News Analysis: Which candidate is more likely to win Texas’ Senate race?

As the period of early voting nears its end this Friday, the Texas Senate race that has been the talk of the nation is now in full swing.

The spectacle of Representative Beto O’Rourke’s underdog campaign to unseat incumbent Senator Ted Cruz has created quite a stir amongst liberals and conservative alike, with many on the left viewing him as a salve against Trumpian politics and many on the right viewing him as a dangerous socialist akin to Senator Bernie Sanders of Vermont. The New York Times even ran a lengthy profile on O’Rourke, calling him the “Lone Star Long Shot.”

So, what are the Lone Star Long Shot’s actual chances of winning the race? Together, Cruz and O’Rourke have raised over $100 million, more than any other Senate race since at least the year 2000. O’Rourke has outraised Cruz in seven of the last eight fundraising periods and is responsible for around two-thirds of the total funds, according to the Texas Tribune. Money matters in politics. Former President Barack Obama outraised Mitt Romney by over $100 million. Obama outspent John McCain by more than two to one.

In fact, of the last five presidential elections, only one has been won by the candidate who raised and spent less money – the 2016 election. This is a major advantage for O’Rourke. In addition to the massive amount of ground-level mobilization that the Beto for Texas campaign has achieved, the funds pouring into O’Rourke’s coffers have helped propel him within single digits of Cruz.

History, however, paints a different picture. It has been noted that Texans have not sent a Democrat to the Senate in over 20 years. The last Democratic governor Texas had was Ann Richards back in 1990, who lost her reelection bid to George W. Bush. Cruz himself won his 2012 Senate campaign with 56 percent of the vote to the Democrat’s 40.1 percent. In 2014, Republican Senator John Cornyn won his election by over 1 million votes. Texas has historically been a state with low voter turnout (the Tribune characterizes it as “depressing”).
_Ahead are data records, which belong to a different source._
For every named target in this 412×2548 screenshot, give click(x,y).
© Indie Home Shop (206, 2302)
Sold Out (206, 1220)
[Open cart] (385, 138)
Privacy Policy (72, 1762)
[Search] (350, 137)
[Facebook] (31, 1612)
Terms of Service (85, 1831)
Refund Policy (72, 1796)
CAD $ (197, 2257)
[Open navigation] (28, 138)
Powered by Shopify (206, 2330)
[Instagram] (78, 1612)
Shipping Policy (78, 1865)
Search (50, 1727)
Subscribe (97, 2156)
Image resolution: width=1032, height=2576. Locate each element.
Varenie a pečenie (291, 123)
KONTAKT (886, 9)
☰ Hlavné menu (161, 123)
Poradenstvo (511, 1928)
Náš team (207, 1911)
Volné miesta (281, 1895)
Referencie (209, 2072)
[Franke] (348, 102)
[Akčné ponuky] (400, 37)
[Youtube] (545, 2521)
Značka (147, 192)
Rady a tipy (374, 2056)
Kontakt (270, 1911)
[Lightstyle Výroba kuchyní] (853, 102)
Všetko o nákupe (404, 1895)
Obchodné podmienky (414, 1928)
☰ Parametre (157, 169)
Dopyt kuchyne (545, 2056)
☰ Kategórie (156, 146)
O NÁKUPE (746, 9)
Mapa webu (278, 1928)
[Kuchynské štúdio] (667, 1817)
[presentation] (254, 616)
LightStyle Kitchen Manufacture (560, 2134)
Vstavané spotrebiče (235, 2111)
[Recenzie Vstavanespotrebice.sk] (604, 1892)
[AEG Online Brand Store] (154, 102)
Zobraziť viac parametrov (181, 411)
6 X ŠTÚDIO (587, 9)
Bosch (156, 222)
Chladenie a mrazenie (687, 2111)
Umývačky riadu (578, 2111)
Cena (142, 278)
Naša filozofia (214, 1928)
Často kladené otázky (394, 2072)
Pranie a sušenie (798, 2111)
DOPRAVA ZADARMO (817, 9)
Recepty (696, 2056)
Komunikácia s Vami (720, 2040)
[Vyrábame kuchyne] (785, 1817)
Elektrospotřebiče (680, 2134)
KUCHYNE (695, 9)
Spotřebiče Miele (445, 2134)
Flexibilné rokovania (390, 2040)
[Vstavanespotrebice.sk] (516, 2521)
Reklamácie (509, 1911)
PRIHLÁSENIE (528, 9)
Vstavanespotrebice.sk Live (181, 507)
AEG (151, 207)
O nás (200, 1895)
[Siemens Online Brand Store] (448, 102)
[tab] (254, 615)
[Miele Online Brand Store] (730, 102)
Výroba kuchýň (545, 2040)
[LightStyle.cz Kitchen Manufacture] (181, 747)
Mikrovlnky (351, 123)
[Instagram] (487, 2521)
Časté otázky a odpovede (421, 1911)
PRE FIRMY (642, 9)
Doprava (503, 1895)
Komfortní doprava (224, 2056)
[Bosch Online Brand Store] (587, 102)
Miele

Only 46.45 percent of the voting-age population turned out to vote in 2016. Democrats, including O’Rourke, have adopted the rallying cry of “Texas isn’t a red state, it’s a nonvoting state,” to help motivate potential voters.

The idea behind this is that if enough people register and actually turn out to vote, there’s a possibility of Texas sending a Democrat to the Senate. A lot of this logic hinges on the perceived demographic advantages that Democrats have in the state, most importantly the large Hispanic population. However, a third of Hispanics in Texas aren’t even of voting age yet, and Hispanic adults do not normally turn out to vote as much as white and black adults.

In fact, white people aged 45-64 make up the largest share of total whites in Texas, and they also turn out to vote at the highest rates.

So, what does this all mean, taken together?

The chances for O’Rourke to come from behind are real, but slim nonetheless. The most recent polling as of this writing from Real Clear Politics puts Cruz ahead by 6.4 points. For O’Rourke to pull this off, Democratic voters need to turn out in droves. For Cruz to win, he needs similarly high turnout, but he also has history on his side. To paraphrase Evan Smith, the chief executive of the Tribune, we will have to wait and see whether or not the Beto moment turns into a real movement or remains just that – a moment.